Mr Goel (left) raises the Indian flag following the successful acquisition of IAC Sweden

Such disruptions create fertile ground for players like Tata AutoComp, which has the capital and the vision to focus on tomorrow’s technologies. Its value proposition is centred on several elements. “Our frugal mindset in design, technology, and operations, along with our agility in addressing customers differentiates us from other suppliers,” says Mr Goel. “Apart from cost arbitrage, Tata AutoComp can also leverage its capabilities by providing engineering solutions and sub-components from India.”

From components to systems

Recent years have seen the company shift its business model — from supplying individual components to offering complete integrated systems. From entire cockpit assemblies to thermal management systems. As electrification, digitalisation, and sustainability reshape the auto industry, this is where the opportunities lie.

With cars increasingly becoming computers on wheels, integrating mechanical, electronic and software systems have become far more complex. Suppliers offering fully integrated modules enjoy an advantage: they reduce costs, simplify assembly, assume the integration risk, and provide a single point of accountability. European automakers, under pressure to increase EV capabilities, are turning to suppliers that offer complete systems, rather than just parts. Through its acquisitions, Tata AutoComp is adding key electronic and software strengths, which, when paired with its existing mechanical expertise, enable it to deliver these integrated solutions.

The Tata advantage

This shift towards integrated solutions makes the support of the Tata ecosystem a key aspect of Tata AutoComp’s success. Collaboration with Tata Motors and JLR, its core development partners, gives the company access to new technologies and helps refine and validate new solutions, strengthening their credibility and appeal to other OEMs. And as Mr Goel says, “the Tata brand gives us a soft edge.”

Recent acquisitions

IAC Group Sweden AB (acquired 100% stake)

Scale:

  • ~₹6,382 crore (~$800 mn) annual revenue
  • ~1,800 employees
  • 3 plants in Sweden

IAC Slovakia (acquired 100% stake)

Scale:

  •  ~₹1,491 crore ($190 mn) revenue in FY24
  • 800 employees
  • One plant in Slovakia

“While collaboration with Tata Motors and JLR comes naturally to Tata AutoComp, the company has also driven synergy outcomes with several other non-auto group entities, like Tata Power, Tata Consultancy Services, and Tata Elxsi, by offering and taking products and services relevant to each other’s business,” says Mr Goel. In Tata Power’s case, the collaboration focuses on energy storage.

This ecosystem advantage also strengthens the company’s own sustainability push; a growing priority for clients when making procurement decisions. “Sustainability and environmental, social, and governance [ESG] frameworks are prime requirements in the European markets and are being driven by customers, over and above Tata AutoComp’s own initiatives,” says Mr Goel. “Hence, sustainability and ESG are extremely important for staying relevant in this market as well as in other geographies.

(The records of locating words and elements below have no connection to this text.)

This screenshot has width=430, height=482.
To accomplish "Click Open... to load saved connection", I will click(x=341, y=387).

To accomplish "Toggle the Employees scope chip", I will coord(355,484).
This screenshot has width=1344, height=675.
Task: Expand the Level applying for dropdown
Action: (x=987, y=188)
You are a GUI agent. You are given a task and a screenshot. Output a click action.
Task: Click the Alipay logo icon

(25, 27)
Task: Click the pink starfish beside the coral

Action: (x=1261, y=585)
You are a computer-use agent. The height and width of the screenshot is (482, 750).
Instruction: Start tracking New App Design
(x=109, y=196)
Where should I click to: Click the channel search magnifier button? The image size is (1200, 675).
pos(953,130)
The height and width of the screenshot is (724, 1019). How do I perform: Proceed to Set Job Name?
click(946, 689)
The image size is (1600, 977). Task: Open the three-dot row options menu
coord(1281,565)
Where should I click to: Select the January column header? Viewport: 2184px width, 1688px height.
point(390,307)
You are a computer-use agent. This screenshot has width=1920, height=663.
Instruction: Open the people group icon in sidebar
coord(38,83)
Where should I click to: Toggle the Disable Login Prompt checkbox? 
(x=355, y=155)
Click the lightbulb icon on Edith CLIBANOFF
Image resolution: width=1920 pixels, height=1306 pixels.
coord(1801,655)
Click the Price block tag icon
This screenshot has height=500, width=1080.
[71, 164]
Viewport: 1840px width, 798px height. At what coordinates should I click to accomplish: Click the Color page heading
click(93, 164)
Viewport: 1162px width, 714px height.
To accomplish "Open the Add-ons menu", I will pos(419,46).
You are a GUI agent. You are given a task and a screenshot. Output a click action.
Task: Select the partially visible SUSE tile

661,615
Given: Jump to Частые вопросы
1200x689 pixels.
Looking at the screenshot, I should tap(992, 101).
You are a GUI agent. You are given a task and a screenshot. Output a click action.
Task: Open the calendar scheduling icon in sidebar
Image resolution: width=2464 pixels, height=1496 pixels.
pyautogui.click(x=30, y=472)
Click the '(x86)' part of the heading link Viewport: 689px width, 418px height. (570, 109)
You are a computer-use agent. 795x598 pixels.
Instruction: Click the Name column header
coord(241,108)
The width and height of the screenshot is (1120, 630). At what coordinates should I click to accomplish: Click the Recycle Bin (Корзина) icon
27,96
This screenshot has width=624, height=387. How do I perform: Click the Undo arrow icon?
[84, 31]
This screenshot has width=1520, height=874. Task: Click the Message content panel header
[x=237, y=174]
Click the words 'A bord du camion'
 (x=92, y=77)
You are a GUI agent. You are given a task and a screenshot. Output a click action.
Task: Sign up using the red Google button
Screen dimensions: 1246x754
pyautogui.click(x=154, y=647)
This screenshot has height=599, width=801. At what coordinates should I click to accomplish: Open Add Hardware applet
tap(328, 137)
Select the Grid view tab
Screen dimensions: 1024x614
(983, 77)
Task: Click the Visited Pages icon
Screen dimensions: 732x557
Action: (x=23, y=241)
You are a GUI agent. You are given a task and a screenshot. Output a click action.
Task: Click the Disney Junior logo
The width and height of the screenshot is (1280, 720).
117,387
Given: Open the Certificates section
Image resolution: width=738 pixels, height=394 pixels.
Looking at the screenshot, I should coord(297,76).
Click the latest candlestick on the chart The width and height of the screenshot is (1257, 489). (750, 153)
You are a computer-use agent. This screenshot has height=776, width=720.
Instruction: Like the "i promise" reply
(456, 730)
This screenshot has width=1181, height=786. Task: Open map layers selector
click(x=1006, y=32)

Tata AutoComp has a significant focus on sustainability and ESG, and is fully aligned with the Tata Group’s target of net zero by 2045 and the guidelines outlined by Project Aalingana.” Its targets include 100% renewable energy and water neutrality across operations by 2030.

The road ahead

Tata AutoComp’s future road map rests on three pillars: additional targeted acquisitions to close capability gaps, greater R&D investment in next-generation EV and autonomous technologies, and expanding in Mexico and China, pursuing opportunities wherever they emerge.

With electrification and digitalisation remaking the automotive industry, Tata AutoComp is betting that its ambitious strategy will propel it into the ranks of global Tier 1 suppliers, capable of competing with the industry’s most established players. Its progress underscores not just the company’s growing momentum but also India’s emergence as a serious industrial player.